After a difficult few weeks, will things start looking up as March wears on? One industry to watch is the housing market. Not only are we getting into spring – which kicks off the traditional homebuying season – but the Federal Reserve just gave us the gift of even lower interest rates.
Let’s get a lay of the land, and then we’ll see what steps we might take as investors.
The first thing to realize is that there’s actually a lot of scarcity in the U.S. housing market. In fact, there has been for a long time. Despite the economic recovery and growth of the 2010s, far fewer homes were built than in previous decades. When the National Association of Home Builders (NAHB) researched this in January, here’s what they found. Focusing on single-family housing starts (and adjusting for population growth):
- The 1960s averaged 47,997 starts per million Americans.
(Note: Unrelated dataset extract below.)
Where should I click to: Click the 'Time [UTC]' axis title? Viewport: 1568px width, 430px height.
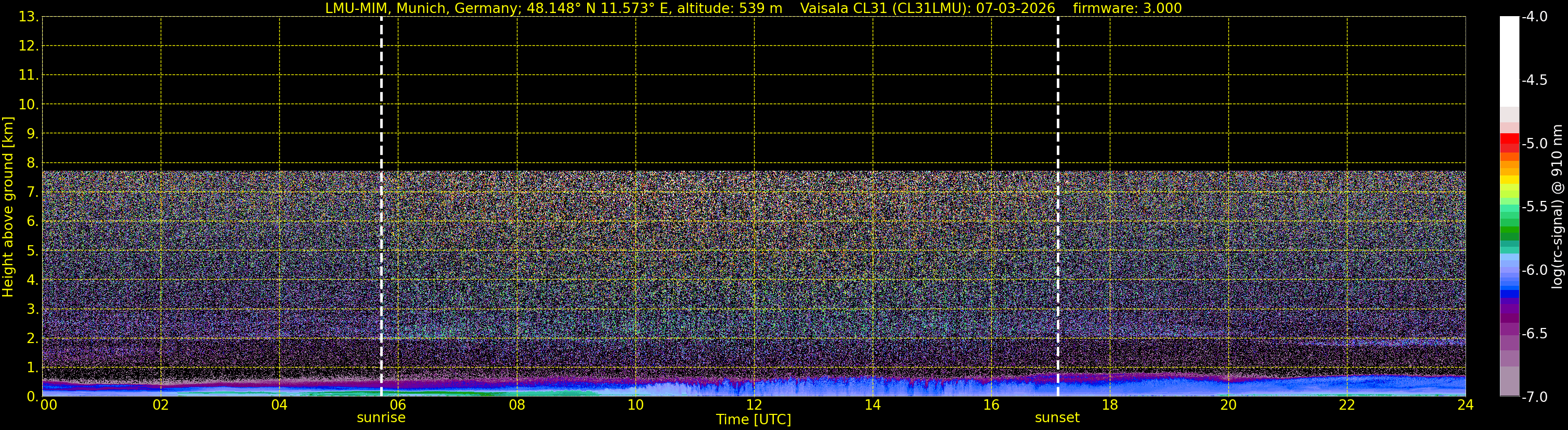tap(754, 420)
- The 1970s averaged 53,138 starts.
- The 1980s averaged 41,588 starts.
- The 1990s averaged 41,710 starts.
- The 2000s averaged 41,671 starts.
- That was nearly cut in half in the 2010s, which averaged 21,288 starts.
All the while, millennials are finding their financial footing and starting to buy homes, Gen X are in their peak earning years with growing families, and Boomers are starting to downsize and retire.
As a result, those homes are going faster. In its February report, Realtor.com found that homes were spending 80 days on the market, three fewer than February 2019. (And especially hot markets like Houston, TX, are averaging 68 days.) In turn, sellers are able to raise their listing prices. In February, listing prices were up 3.9% year-over-year, to a median listing price of $310,000.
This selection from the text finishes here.